*** EXTRACTED MATERIAL ***
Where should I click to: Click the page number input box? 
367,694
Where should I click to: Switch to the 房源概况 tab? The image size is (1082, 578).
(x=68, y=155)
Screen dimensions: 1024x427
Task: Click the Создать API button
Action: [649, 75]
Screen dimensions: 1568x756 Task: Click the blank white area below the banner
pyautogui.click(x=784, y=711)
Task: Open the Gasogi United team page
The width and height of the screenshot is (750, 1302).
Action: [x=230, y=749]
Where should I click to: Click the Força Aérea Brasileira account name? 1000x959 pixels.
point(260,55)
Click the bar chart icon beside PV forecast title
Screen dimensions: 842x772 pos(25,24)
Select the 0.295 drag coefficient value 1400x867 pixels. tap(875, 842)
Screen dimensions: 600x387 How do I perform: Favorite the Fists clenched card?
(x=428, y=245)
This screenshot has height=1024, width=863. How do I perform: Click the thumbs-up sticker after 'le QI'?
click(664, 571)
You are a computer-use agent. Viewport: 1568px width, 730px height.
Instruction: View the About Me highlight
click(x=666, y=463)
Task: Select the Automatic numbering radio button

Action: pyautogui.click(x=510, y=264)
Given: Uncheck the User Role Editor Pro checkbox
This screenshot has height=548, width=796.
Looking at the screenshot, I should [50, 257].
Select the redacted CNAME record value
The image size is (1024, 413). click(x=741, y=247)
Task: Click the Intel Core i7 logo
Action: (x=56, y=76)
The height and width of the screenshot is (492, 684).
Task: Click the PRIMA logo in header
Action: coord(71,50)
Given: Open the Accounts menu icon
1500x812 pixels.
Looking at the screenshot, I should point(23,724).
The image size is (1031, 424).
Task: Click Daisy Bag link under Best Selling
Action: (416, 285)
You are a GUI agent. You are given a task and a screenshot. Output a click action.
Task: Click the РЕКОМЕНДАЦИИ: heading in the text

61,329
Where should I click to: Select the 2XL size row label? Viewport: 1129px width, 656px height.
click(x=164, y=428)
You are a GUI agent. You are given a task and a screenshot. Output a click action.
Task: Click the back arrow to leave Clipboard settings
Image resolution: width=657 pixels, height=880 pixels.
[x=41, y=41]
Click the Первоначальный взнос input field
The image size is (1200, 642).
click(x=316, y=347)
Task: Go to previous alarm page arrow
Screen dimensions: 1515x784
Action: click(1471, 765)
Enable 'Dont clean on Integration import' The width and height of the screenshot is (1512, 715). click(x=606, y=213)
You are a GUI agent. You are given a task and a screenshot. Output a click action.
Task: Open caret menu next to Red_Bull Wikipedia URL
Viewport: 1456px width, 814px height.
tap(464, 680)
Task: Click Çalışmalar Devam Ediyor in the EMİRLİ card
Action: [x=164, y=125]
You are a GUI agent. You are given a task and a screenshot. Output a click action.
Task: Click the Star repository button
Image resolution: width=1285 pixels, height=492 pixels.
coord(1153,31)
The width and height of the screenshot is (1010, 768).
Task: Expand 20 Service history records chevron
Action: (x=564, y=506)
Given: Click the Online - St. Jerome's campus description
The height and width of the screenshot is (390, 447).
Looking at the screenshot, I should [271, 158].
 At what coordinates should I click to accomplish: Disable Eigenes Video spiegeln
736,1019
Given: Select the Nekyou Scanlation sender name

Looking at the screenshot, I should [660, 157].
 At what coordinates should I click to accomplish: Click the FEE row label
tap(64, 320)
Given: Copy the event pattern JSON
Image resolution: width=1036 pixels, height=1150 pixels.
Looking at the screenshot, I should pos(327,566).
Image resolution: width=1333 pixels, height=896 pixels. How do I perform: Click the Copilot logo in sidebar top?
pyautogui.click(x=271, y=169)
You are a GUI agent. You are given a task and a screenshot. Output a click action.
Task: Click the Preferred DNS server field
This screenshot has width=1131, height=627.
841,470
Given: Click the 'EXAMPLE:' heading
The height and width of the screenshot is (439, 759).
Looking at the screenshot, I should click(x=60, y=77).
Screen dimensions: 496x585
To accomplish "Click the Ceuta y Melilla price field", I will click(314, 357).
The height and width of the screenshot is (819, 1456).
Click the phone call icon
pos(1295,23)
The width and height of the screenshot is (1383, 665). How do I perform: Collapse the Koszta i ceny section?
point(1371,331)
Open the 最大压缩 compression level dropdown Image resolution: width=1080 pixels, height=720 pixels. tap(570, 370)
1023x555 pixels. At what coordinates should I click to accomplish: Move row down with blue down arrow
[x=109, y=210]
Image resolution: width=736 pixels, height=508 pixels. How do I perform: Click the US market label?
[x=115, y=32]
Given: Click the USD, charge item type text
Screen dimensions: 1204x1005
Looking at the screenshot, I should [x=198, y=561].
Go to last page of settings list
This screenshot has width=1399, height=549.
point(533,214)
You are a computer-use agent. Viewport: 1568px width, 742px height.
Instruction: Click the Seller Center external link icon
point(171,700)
*** End of EXTRACTED MATERIAL ***
**ACTIVITY:** In this exercise, repeat all entries exactly.

**ANSWER SECTION:**
Where should I click to: Click the page number input box? 
367,694
Where should I click to: Switch to the 房源概况 tab? The image size is (1082, 578).
(x=68, y=155)
Screen dimensions: 1024x427
Task: Click the Создать API button
Action: [649, 75]
Screen dimensions: 1568x756 Task: Click the blank white area below the banner
pyautogui.click(x=784, y=711)
Task: Open the Gasogi United team page
The width and height of the screenshot is (750, 1302).
Action: [x=230, y=749]
Where should I click to: Click the Força Aérea Brasileira account name? 1000x959 pixels.
point(260,55)
Click the bar chart icon beside PV forecast title
Screen dimensions: 842x772 pos(25,24)
Select the 0.295 drag coefficient value 1400x867 pixels. tap(875, 842)
Screen dimensions: 600x387 How do I perform: Favorite the Fists clenched card?
(x=428, y=245)
This screenshot has height=1024, width=863. How do I perform: Click the thumbs-up sticker after 'le QI'?
click(664, 571)
You are a computer-use agent. Viewport: 1568px width, 730px height.
Instruction: View the About Me highlight
click(x=666, y=463)
Task: Select the Automatic numbering radio button

Action: pyautogui.click(x=510, y=264)
Given: Uncheck the User Role Editor Pro checkbox
This screenshot has height=548, width=796.
Looking at the screenshot, I should [50, 257].
Select the redacted CNAME record value
The image size is (1024, 413). click(x=741, y=247)
Task: Click the Intel Core i7 logo
Action: (x=56, y=76)
The height and width of the screenshot is (492, 684).
Task: Click the PRIMA logo in header
Action: coord(71,50)
Given: Open the Accounts menu icon
1500x812 pixels.
Looking at the screenshot, I should point(23,724).
The image size is (1031, 424).
Task: Click Daisy Bag link under Best Selling
Action: (416, 285)
You are a GUI agent. You are given a task and a screenshot. Output a click action.
Task: Click the РЕКОМЕНДАЦИИ: heading in the text

61,329
Where should I click to: Select the 2XL size row label? Viewport: 1129px width, 656px height.
click(x=164, y=428)
You are a GUI agent. You are given a task and a screenshot. Output a click action.
Task: Click the back arrow to leave Clipboard settings
Image resolution: width=657 pixels, height=880 pixels.
[x=41, y=41]
Click the Первоначальный взнос input field
The image size is (1200, 642).
click(x=316, y=347)
Task: Go to previous alarm page arrow
Screen dimensions: 1515x784
Action: click(1471, 765)
Enable 'Dont clean on Integration import' The width and height of the screenshot is (1512, 715). click(x=606, y=213)
You are a GUI agent. You are given a task and a screenshot. Output a click action.
Task: Open caret menu next to Red_Bull Wikipedia URL
Viewport: 1456px width, 814px height.
tap(464, 680)
Task: Click Çalışmalar Devam Ediyor in the EMİRLİ card
Action: [x=164, y=125]
You are a GUI agent. You are given a task and a screenshot. Output a click action.
Task: Click the Star repository button
Image resolution: width=1285 pixels, height=492 pixels.
coord(1153,31)
The width and height of the screenshot is (1010, 768).
Task: Expand 20 Service history records chevron
Action: (x=564, y=506)
Given: Click the Online - St. Jerome's campus description
The height and width of the screenshot is (390, 447).
Looking at the screenshot, I should [271, 158].
 At what coordinates should I click to accomplish: Disable Eigenes Video spiegeln
736,1019
Given: Select the Nekyou Scanlation sender name

Looking at the screenshot, I should [660, 157].
 At what coordinates should I click to accomplish: Click the FEE row label
tap(64, 320)
Given: Copy the event pattern JSON
Image resolution: width=1036 pixels, height=1150 pixels.
Looking at the screenshot, I should pos(327,566).
Image resolution: width=1333 pixels, height=896 pixels. How do I perform: Click the Copilot logo in sidebar top?
pyautogui.click(x=271, y=169)
You are a GUI agent. You are given a task and a screenshot. Output a click action.
Task: Click the Preferred DNS server field
This screenshot has width=1131, height=627.
841,470
Given: Click the 'EXAMPLE:' heading
The height and width of the screenshot is (439, 759).
Looking at the screenshot, I should click(x=60, y=77).
Screen dimensions: 496x585
To accomplish "Click the Ceuta y Melilla price field", I will click(314, 357).
The height and width of the screenshot is (819, 1456).
Click the phone call icon
pos(1295,23)
The width and height of the screenshot is (1383, 665). How do I perform: Collapse the Koszta i ceny section?
point(1371,331)
Open the 最大压缩 compression level dropdown Image resolution: width=1080 pixels, height=720 pixels. tap(570, 370)
1023x555 pixels. At what coordinates should I click to accomplish: Move row down with blue down arrow
[x=109, y=210]
Image resolution: width=736 pixels, height=508 pixels. How do I perform: Click the US market label?
[x=115, y=32]
Given: Click the USD, charge item type text
Screen dimensions: 1204x1005
Looking at the screenshot, I should [x=198, y=561].
Go to last page of settings list
This screenshot has width=1399, height=549.
point(533,214)
You are a computer-use agent. Viewport: 1568px width, 742px height.
Instruction: Click the Seller Center external link icon
point(171,700)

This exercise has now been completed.